Detection of default passwords is supported for certain types of devices and application-level protocols (see the table below).
Supported devices and protocols with default passwords
Devices | Protocols | System commands |
|---|---|---|
ABB Relion series: RED670, REL670, RET670 | ABB SPA-Bus | DEFAULT PASSWORD ENTRY DEFAULT PASSWORD SET |
BECKHOFF CX series | BECKHOFF ADS/AMS | DEFAULT PASSWORD ENTRY DEFAULT PASSWORD READ DEFAULT PASSWORD SET |
Emerson ControlWave series | Emerson ControlWave Designer | DEFAULT PASSWORD ENTRY |
General Electric Multilin series: B30, C60 | Modbus TCP | DEFAULT PASSWORD ENTRY DEFAULT PASSWORD READ DEFAULT PASSWORD READ WITH TYPE DEFAULT PASSWORD SET |
Mitsubishi System Q E71 | Mitsubishi MELSEC System Q | DEFAULT PASSWORD SET |
Schneider Electric Modicon: M580, M340 | Modbus TCP | DEFAULT PASSWORD READ WITH TYPE |
Siemens SIMATIC S7-200, S7-300, S7-400 | Siemens Industrial Ethernet Siemens S7comm | DEFAULT PASSWORD ENTRY DEFAULT PASSWORD READ |
Siemens SIMATIC S7-1200, S7-1500 | Siemens Industrial Ethernet Siemens S7comm-plus | DEFAULT PASSWORD ENTRY DEFAULT PASSWORD READ DEFAULT PASSWORD SET |
Prosoft-Systems Regul R500, PLC with a runtime system for CODESYS V3 | CODESYS V3 Gateway | DEFAULT PASSWORD ENTRY DEFAULT PASSWORD READ DEFAULT PASSWORD SET |
EKRA 200 series | Modbus TCP for EKRA 200 series devices | DEFAULT PASSWORD READ DEFAULT PASSWORD SET |
EKRA BE2502, BE2704 series | ABB SPA-Bus | DEFAULT PASSWORD ENTRY DEFAULT PASSWORD SET |
To register default password detection events, the following conditions must be met:
- Interaction Control is enabled in monitoring mode and Command Control technology is applied.

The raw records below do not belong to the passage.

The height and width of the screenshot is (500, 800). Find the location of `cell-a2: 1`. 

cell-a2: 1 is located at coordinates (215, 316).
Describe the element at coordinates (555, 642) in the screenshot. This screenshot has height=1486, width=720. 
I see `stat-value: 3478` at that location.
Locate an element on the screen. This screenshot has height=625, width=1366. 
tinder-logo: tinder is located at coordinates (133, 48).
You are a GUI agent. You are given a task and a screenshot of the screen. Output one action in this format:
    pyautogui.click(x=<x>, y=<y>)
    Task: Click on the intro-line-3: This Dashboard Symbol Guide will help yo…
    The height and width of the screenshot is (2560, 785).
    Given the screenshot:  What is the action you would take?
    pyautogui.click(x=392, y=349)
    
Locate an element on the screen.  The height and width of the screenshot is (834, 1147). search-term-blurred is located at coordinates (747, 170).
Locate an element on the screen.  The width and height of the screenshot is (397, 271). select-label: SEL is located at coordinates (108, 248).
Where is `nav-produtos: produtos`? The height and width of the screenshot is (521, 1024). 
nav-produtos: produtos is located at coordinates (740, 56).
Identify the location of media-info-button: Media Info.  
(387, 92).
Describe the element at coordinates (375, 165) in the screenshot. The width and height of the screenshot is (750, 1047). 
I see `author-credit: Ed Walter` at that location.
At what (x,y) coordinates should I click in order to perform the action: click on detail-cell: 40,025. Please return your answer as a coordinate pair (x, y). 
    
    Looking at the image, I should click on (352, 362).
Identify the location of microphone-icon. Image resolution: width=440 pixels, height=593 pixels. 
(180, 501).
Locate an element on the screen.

- The allow rules table does not contain any rules for Command Control technology that allow system commands with default passwords. For example, the application may automatically create these rules in Interaction Control learning mode. If these rules are present in the allow rules table, you are advised to disable them.
- For the relevant devices, tracking of system commands with default passwords is enabled.